IWH Bankruptcy Update: Fewer Large Companies Declare Bankruptcy

Following a spike in bankruptcy of large companies, statistics on impacted employees are declining again. The total number of bankruptcies also remains at a low level. Published by the Halle Institute for Economic Research (IWH), the IWH Bankruptcy Update provides monthly statistics on corporate bankruptcies in Germany.

Authors Steffen Müller

In November, the total number of corporate bankruptcies continued to remain at a low level. A total of 684 companies declared bankruptcy last month. This is 84% of the bankruptcies registered in November of 2019 (see figure 1). The number of jobs impacted by bankruptcy has also declined further since the summer months. Of the companies declaring bankruptcy in November, the largest 10% (in terms of headcount) employed a total of 5,500 people. This was the lowest total recorded thus far this year.

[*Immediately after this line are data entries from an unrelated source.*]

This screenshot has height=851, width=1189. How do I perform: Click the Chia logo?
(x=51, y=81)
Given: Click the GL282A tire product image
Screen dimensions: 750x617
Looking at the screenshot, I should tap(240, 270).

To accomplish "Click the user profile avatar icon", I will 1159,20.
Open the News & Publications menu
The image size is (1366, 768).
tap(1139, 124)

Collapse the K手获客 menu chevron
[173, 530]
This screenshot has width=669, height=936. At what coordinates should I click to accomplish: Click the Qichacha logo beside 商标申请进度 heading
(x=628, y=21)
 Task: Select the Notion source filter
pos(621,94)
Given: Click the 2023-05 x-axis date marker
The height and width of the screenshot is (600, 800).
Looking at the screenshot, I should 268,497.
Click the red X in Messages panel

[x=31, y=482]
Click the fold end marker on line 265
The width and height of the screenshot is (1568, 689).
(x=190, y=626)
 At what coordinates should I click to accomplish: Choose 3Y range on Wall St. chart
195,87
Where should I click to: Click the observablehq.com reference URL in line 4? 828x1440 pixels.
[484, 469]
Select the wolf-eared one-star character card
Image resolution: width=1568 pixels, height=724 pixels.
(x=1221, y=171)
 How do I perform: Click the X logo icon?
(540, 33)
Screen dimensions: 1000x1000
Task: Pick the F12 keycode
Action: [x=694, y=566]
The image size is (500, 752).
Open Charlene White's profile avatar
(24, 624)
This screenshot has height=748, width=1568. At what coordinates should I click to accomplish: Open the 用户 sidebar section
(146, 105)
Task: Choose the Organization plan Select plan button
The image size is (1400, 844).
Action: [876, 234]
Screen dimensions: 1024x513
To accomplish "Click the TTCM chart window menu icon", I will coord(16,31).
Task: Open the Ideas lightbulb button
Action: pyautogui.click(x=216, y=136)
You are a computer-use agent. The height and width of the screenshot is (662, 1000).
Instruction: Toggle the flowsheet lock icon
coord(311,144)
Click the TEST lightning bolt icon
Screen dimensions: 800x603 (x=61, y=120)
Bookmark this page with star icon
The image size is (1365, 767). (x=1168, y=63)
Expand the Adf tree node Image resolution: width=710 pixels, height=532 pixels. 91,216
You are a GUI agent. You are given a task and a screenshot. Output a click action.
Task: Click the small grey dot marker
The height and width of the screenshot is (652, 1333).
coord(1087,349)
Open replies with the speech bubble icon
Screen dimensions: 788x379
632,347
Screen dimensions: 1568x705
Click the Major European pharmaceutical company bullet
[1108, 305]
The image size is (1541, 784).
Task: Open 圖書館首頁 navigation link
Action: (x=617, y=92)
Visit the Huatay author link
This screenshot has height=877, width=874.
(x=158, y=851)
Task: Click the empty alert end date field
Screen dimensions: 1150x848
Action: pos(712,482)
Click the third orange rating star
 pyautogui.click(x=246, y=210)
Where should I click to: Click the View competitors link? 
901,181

New in this report is a breakdown of the largest 10% of companies by economic sector. One key takeaway is that the high number of endangered jobs in the summer was predominantly attributable to bankruptcies outside manufacturing. In turn, the most recent decline in affected jobs has also been driven primarily by fewer service sector jobs affected rather than a decline in manufacturing (see figure 2).

Furthermore, by looking just at the low bankruptcy count during the summer, the public has often overlooked the high number of jobs shed at that time, says Steffen Müller, head of the IWH Department of Structural Change and Productivity and the director of its Bankruptcy Research Unit. “Looking at job losses since the beginning of the pandemic, bankruptcy activity was at its lowest in autumn, especially in the service sector,” Müller explains. However, according to Müller, just a few large bank-ruptcies could quickly reverse this trend.

The IWH Bankruptcy Update is a flash indicator, delivering fast, reliable information on insolvencies in Germany two months ahead of the comprehensive official statistics. It is based on public bankruptcy announcements of German courts combined with balance sheet information of the concerned companies. Because substantial delays can occur between a bankruptcy filing and public disclosure, some of the current numbers reflect bankruptcies that happened several weeks or months ago (see figure 3). The IWH Bankruptcy Research Unit is among Germany’s leading investigators of the causes and consequences of corporate bankruptcy.